## Exercise details
According to the passage on Arminianism and Calvinism, what would Calvin sooner have wrapped around some self-styled Calvinists than the mantle of his own name?

Still less are these severities upon Arminianism palliated by the fact, that they not seldom come, if we mistake not, from some who are not a little exposed themselves to the charge of being tinged with the same heresy. It is an exquisite mode of repelling all suspicions of the thing, by delivering one's self of denunciations of the name, and whatsoever object you please to make the name signify. We have sometimes suspected that pulpits may be found in our land, in which Arminianism is a monstrum horrendum, without defined or fixed outline, undeveloped in body or limb, save that it has a voracity for devouring souls-and yet, perhaps, something very like Arminianism, or something a little more Arminian

than Arminianism itself, shall form the staple preaching of that same pulpit. We would like to move the question, whether there be not Calvinistic pulpits, in which Calvin himself, were he to give the length and breadth of his own creed, would receive a cavalier quietus. Or whether there be not soi-disant Calvinists among us, tenacious of the title, around whom Calvin would sooner have wrapped the flames of Servetus, than the mantle of his own name. Or whether there be not theological doctors, who lay out no small expenditure of masterly intellect in cramping the substance of Arminian doctrines into the trammels of a Calvinistic nomenclature of terms, so that with the adoption of more liberalized notions, the "standing order" of articles and formulas may be still retained. The increase itself of a milder theology we hail with delight, as a harbinger of the day when one throb of unity of sentiment and affection shall thrill through the entire heart of the Christian Church. We rejoice that the spirit of Arminius may walk the earth, and his scriptural doctrine may compass the breadth thereof, although his name meet no respect, and his memory no mercy. Yet, with the liberality that can adopt new views, we would love to see the frankness that can, in explicit terms, acknowledge the change, and scorn all equivoque. To take a creed, worded in the most stereotype form of Calvinism-to strip it down to the ipsissima verba, the bare syllables, divested of the entire mass of historical connections and accredited expositions, which, from the author downward, have been embodied in multiplied strata around it-to take the words so stripped, mystify their explicitness, play upon their equivocalness, and writhe their flexibility into any desired obliquity-and then to bring in, under the name of a mere philosophical mode of exposition, all or much of what the creed has for ages been intended to condemn-this is a recipe by which you may stand on one side of the field, and combat for the othera neat expedient by which you may denounce Arminianism as roundly as Bogerman, and believe in it as soundly as Episcopius.

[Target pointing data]
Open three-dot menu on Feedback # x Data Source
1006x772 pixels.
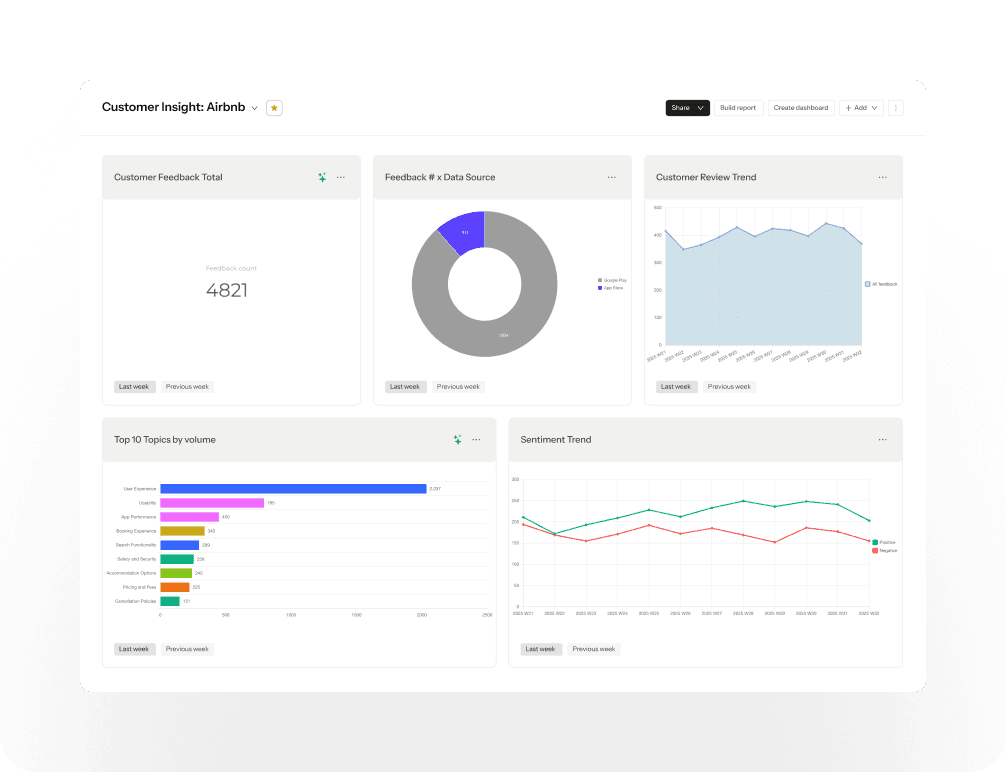pyautogui.click(x=611, y=177)
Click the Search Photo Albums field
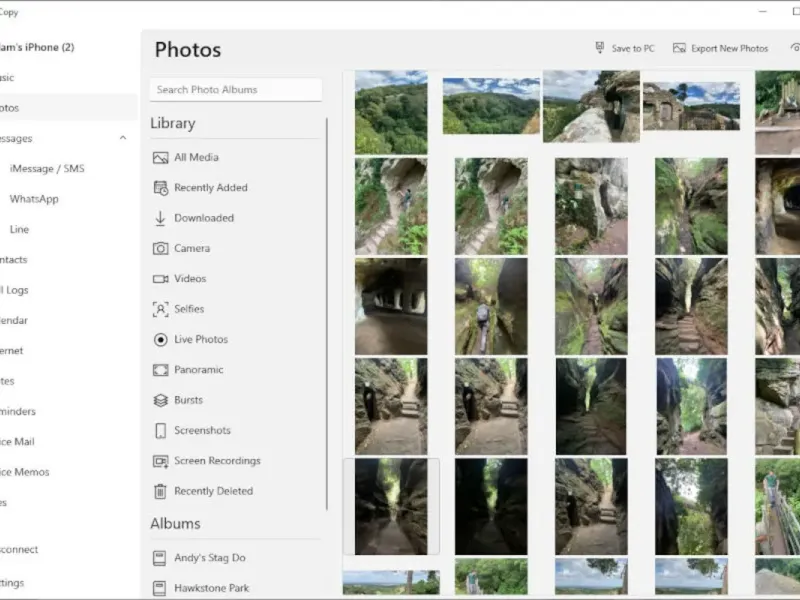The width and height of the screenshot is (800, 600). click(236, 90)
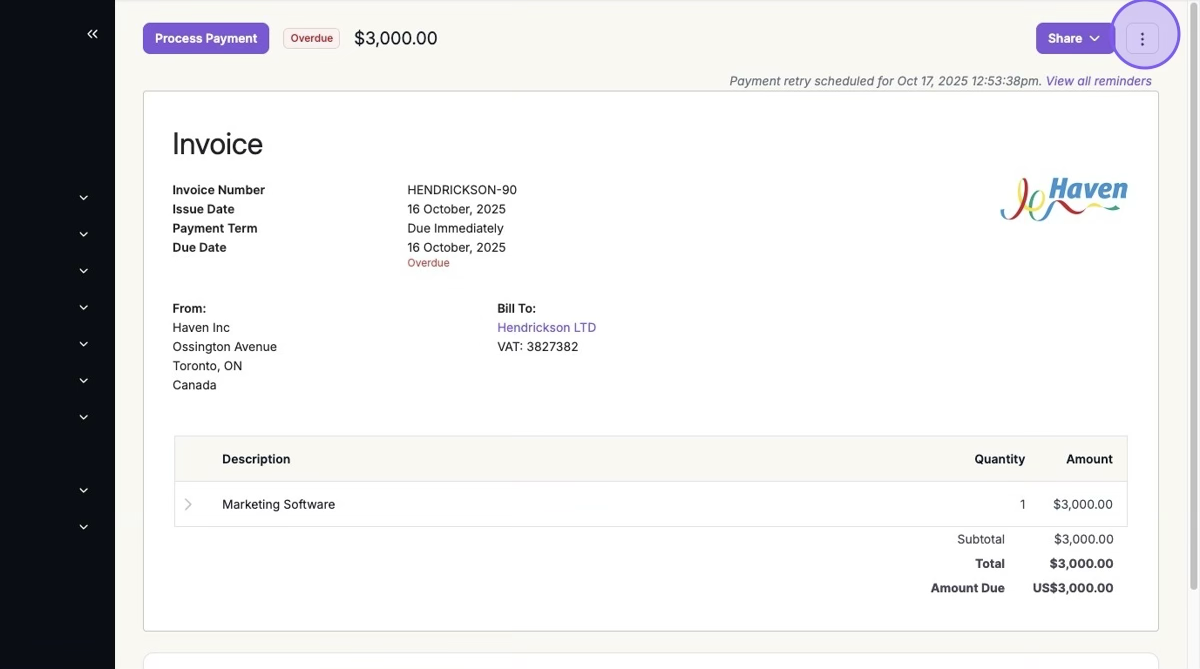Select the Marketing Software description text

click(278, 505)
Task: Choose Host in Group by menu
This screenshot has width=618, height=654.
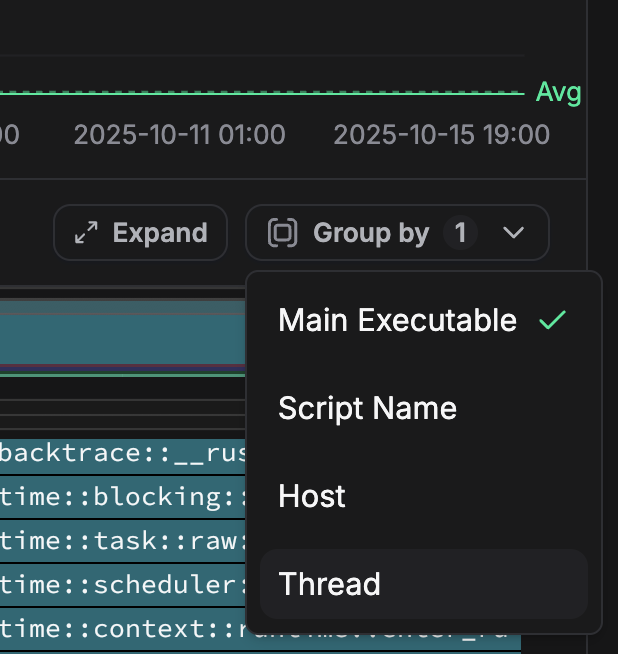Action: pos(312,496)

## Result below
The flames of Servetus.